_Dataset records_:
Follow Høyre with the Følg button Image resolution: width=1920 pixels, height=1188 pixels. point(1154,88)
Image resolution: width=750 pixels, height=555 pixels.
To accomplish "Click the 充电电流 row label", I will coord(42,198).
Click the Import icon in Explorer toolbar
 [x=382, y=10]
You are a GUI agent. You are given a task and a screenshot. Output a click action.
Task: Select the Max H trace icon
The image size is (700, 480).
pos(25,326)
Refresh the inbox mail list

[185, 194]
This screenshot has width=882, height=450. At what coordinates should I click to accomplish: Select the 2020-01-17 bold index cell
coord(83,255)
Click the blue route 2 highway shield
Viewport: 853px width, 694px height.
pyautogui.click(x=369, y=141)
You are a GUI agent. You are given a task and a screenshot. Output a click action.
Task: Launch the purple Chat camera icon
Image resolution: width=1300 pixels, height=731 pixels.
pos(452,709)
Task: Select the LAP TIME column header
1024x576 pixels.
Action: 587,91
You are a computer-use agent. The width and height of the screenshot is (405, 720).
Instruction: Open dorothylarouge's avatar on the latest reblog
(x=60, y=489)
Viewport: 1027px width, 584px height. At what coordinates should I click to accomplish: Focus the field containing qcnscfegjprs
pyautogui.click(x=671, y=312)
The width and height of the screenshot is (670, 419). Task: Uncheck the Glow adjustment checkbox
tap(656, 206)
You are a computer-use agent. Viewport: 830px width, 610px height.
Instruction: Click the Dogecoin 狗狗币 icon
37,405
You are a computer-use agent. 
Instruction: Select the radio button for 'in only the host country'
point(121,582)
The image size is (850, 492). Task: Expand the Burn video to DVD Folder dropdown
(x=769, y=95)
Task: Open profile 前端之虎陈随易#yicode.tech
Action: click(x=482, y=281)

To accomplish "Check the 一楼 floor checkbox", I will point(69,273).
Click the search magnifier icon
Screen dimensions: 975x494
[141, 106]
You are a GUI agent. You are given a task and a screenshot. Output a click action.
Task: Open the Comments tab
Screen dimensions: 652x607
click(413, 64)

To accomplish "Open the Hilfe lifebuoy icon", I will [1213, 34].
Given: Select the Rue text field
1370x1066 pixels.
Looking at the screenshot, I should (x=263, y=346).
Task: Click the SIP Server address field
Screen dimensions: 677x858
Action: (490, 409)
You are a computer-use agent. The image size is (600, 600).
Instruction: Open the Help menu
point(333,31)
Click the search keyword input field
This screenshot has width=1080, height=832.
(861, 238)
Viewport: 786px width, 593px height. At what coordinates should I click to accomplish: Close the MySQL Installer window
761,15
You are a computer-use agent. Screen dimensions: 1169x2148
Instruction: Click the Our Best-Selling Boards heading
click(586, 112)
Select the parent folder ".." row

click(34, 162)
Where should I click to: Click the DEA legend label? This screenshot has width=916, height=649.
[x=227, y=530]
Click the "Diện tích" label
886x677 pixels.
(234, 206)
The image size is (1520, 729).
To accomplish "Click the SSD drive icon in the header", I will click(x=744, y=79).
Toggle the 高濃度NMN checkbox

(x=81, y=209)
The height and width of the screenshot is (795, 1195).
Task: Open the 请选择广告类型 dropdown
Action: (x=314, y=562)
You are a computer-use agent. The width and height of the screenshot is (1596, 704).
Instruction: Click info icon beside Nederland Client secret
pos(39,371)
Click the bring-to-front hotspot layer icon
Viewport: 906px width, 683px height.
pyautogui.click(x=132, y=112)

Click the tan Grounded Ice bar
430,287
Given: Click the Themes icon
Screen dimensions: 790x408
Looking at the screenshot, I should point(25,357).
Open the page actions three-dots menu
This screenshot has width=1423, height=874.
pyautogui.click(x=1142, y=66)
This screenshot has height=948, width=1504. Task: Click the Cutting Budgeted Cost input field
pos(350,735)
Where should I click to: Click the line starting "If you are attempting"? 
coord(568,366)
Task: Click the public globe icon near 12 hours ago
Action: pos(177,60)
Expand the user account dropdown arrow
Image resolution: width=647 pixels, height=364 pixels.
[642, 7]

_Work request_: Note every line in the material with "agent" and copy it.

_Solution below_:
You are a GUI agent. You are given a task and a screenshot. Output a click action.
You are a GUI agent. You are given a task and a screenshot. Output a click action.
You are a computer-use agent. The width and height of the screenshot is (405, 720).
You are a computer-use agent. Viewport: 830px width, 610px height.
You are a computer-use agent. 
You are a GUI agent. You are given a task and a screenshot. Output a click action.
You are a computer-use agent. The image size is (600, 600).
You are a computer-use agent. Screen dimensions: 1169x2148
You are a computer-use agent. The width and height of the screenshot is (1596, 704).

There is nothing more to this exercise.